**STATED EXERCISE**
Rewrite all the records, replacing "GUI agent" with "desktop agent" and leaving everything else unchanged.

-- Begin MATERIAL --

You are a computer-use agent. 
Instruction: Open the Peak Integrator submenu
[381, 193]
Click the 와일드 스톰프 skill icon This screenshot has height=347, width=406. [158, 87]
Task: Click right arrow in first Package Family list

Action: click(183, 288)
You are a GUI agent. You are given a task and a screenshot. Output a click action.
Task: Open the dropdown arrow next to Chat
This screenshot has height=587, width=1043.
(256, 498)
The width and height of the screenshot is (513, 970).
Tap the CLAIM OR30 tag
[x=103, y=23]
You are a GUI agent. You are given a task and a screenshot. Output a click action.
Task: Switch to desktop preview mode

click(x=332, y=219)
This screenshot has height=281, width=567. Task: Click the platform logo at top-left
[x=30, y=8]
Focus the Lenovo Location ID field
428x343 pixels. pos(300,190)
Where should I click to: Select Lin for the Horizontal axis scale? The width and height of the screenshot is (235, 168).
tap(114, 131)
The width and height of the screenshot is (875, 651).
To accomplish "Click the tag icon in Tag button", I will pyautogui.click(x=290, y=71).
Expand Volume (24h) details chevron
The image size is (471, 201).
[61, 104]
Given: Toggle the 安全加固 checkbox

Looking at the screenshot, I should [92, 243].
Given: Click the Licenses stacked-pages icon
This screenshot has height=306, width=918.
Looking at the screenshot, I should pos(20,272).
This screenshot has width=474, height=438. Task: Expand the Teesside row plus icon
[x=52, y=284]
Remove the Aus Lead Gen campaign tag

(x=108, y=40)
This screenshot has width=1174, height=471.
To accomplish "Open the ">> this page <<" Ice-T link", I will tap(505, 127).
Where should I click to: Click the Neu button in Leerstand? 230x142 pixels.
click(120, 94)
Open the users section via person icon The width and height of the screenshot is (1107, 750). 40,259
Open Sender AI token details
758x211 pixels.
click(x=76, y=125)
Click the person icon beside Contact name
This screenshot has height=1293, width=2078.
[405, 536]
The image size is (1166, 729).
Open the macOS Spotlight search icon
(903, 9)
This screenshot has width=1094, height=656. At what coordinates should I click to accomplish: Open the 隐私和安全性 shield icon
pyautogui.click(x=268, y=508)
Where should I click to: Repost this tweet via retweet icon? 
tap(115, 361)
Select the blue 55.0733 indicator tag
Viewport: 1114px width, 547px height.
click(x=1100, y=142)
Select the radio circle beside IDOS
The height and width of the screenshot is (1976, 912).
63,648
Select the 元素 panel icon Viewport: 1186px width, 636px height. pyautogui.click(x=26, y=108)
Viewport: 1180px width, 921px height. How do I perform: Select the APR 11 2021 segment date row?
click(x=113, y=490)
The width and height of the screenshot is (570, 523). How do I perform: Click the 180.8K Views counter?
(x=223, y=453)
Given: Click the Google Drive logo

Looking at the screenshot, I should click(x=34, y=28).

-- End MATERIAL --

**ANSWER TO THIS TASK**
You are a computer-use agent. 
Instruction: Open the Peak Integrator submenu
[381, 193]
Click the 와일드 스톰프 skill icon This screenshot has height=347, width=406. [158, 87]
Task: Click right arrow in first Package Family list

Action: click(183, 288)
You are a desktop agent. You are given a task and a screenshot. Output a click action.
Task: Open the dropdown arrow next to Chat
This screenshot has height=587, width=1043.
(256, 498)
The width and height of the screenshot is (513, 970).
Tap the CLAIM OR30 tag
[x=103, y=23]
You are a desktop agent. You are given a task and a screenshot. Output a click action.
Task: Switch to desktop preview mode

click(x=332, y=219)
This screenshot has height=281, width=567. Task: Click the platform logo at top-left
[x=30, y=8]
Focus the Lenovo Location ID field
428x343 pixels. pos(300,190)
Where should I click to: Select Lin for the Horizontal axis scale? The width and height of the screenshot is (235, 168).
tap(114, 131)
The width and height of the screenshot is (875, 651).
To accomplish "Click the tag icon in Tag button", I will pyautogui.click(x=290, y=71).
Expand Volume (24h) details chevron
The image size is (471, 201).
[61, 104]
Given: Toggle the 安全加固 checkbox

Looking at the screenshot, I should [92, 243].
Given: Click the Licenses stacked-pages icon
This screenshot has height=306, width=918.
Looking at the screenshot, I should pos(20,272).
This screenshot has width=474, height=438. Task: Expand the Teesside row plus icon
[x=52, y=284]
Remove the Aus Lead Gen campaign tag

(x=108, y=40)
This screenshot has width=1174, height=471.
To accomplish "Open the ">> this page <<" Ice-T link", I will tap(505, 127).
Where should I click to: Click the Neu button in Leerstand? 230x142 pixels.
click(120, 94)
Open the users section via person icon The width and height of the screenshot is (1107, 750). 40,259
Open Sender AI token details
758x211 pixels.
click(x=76, y=125)
Click the person icon beside Contact name
This screenshot has height=1293, width=2078.
[405, 536]
The image size is (1166, 729).
Open the macOS Spotlight search icon
(903, 9)
This screenshot has width=1094, height=656. At what coordinates should I click to accomplish: Open the 隐私和安全性 shield icon
pyautogui.click(x=268, y=508)
Where should I click to: Repost this tweet via retweet icon? 
tap(115, 361)
Select the blue 55.0733 indicator tag
Viewport: 1114px width, 547px height.
click(x=1100, y=142)
Select the radio circle beside IDOS
The height and width of the screenshot is (1976, 912).
63,648
Select the 元素 panel icon Viewport: 1186px width, 636px height. pyautogui.click(x=26, y=108)
Viewport: 1180px width, 921px height. How do I perform: Select the APR 11 2021 segment date row?
click(x=113, y=490)
The width and height of the screenshot is (570, 523). How do I perform: Click the 180.8K Views counter?
(x=223, y=453)
Given: Click the Google Drive logo

Looking at the screenshot, I should click(x=34, y=28).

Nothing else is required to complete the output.